Illustration: Aïda Amer/Axios
Advanced surveillance technology is being deployed despite flaws that risk perpetuating racial biases in the criminal justice system.
The big picture: Even with recent improvements in the tech, people of color are more likely to be misidentified by facial recognition software — an error that can have life-changing results. And predictive systems can reinforce biased over-policing of neighborhoods of color.
What's new: People of color — especially black Americans — are more likely to distrust facial recognition technology used for policing, according to a new Pew Research poll.
- Pew found that 61% of white Americans trust police to use the technology responsibly, versus 56% of Hispanic Americans and 43% of black Americans.
- Several surveys have shown people of color are concerned about facial recognition. That's because they're most likely to come into contact with it due to over-policing, says Clare Garvie, a privacy expert at Georgetown Law.
Details: Accuracy problems arise when a facial recognition system is trained on a dataset of mostly white and male faces. And they're amplified by mugshot databases where people of color are disproportionately represented, making for more possible mismatches.
- IBM, Face ++ and Microsoft misidentified darker-skinned women more than any other demographic in a 2018 MIT Media Lab study.
- All 3 companies have reduced those accuracy issues, but researchers found in 2019 that Amazon's facial analysis and recognition system, Rekognition, has the worst error rate for identifying darker-skinned women. Amazon has disputed the results and methods of the MIT testing.
- In 9 U.S. cities, police data generated during unlawful and biased police practices was available — and likely used, researchers believe — to train or inform predictive policing systems, according to research by the AI Now Institute at New York University.
What's happening: Citizen-driven surveillance is reinforcing biases in other ways. Security-oriented apps and devices that allow people to alert neighbors to sketchy activity can turn prejudices into police action.
- The majority of people described as "suspicious" in over 100 user-submitted posts to the Neighbors by Ring app were people of color, a Motherboard analysis found.

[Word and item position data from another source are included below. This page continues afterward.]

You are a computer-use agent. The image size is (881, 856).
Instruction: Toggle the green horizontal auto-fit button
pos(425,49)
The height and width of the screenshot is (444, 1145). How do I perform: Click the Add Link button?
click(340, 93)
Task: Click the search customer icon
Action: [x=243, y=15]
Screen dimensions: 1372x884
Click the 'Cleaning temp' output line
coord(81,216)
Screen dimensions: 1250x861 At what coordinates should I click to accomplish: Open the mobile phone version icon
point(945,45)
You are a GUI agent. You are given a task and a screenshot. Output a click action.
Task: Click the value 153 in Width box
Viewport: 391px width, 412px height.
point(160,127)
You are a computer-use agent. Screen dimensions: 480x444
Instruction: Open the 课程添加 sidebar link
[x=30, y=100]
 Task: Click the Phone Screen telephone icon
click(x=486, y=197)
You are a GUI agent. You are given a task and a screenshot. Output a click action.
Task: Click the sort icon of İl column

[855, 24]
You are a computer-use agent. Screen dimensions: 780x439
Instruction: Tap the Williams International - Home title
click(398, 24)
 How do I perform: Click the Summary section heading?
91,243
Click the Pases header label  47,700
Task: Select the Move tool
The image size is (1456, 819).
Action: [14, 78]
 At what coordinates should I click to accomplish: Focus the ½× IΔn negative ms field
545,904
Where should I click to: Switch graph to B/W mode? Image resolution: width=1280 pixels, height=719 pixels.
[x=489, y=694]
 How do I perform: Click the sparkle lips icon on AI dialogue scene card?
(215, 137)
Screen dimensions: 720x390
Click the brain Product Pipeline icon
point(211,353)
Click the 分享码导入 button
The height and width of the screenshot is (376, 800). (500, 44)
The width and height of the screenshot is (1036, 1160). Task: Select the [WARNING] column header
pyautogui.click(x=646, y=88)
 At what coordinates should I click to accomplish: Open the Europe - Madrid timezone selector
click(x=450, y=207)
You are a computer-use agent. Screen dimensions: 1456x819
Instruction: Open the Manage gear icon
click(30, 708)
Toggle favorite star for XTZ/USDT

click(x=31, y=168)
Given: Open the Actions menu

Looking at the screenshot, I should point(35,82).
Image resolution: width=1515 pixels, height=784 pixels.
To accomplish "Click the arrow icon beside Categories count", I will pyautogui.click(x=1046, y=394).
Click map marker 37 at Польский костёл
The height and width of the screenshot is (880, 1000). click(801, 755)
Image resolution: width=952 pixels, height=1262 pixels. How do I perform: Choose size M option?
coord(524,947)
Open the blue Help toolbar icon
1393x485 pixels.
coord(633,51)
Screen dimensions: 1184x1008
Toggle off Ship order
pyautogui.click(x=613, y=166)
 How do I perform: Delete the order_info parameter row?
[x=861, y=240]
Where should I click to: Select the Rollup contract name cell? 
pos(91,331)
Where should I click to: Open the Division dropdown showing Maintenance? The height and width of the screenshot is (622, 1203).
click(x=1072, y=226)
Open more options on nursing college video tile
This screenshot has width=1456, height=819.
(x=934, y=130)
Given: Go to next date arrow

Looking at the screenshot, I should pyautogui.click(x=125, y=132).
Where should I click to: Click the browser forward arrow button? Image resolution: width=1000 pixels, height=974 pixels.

- At least 405 law enforcement agencies use Neighbors, in which "descriptions often use racist language or make racist assumptions about the people shown," per Motherboard.
- These apps are some of the most downloaded social and news apps in the country. Nextdoor is ranked #4 in News on the Apple Store, Citizen is #9 in News, and Neighbors by Ring is ranked #21 in Social Networking.
What to watch: Body cameras equipped with facial recognition have not been used in the field, but vendors like COBAN Technologies have started to market the tech to police, says Dave Maass, senior investigative researcher at the Electronic Frontier Foundation.
- The ACLU is supporting legislation in California to ban police from incorporating facial recognition into body cameras.
- Axon, the biggest vendor of police body cameras, said in June that it won't sell facial recognition technology. Whether other vendors will follow suit has yet to be seen.
- The National Institute of Standards and Technology's report on demographic dependencies in facial recognition will be out this fall, NIST's Patrick Grother tells Axios.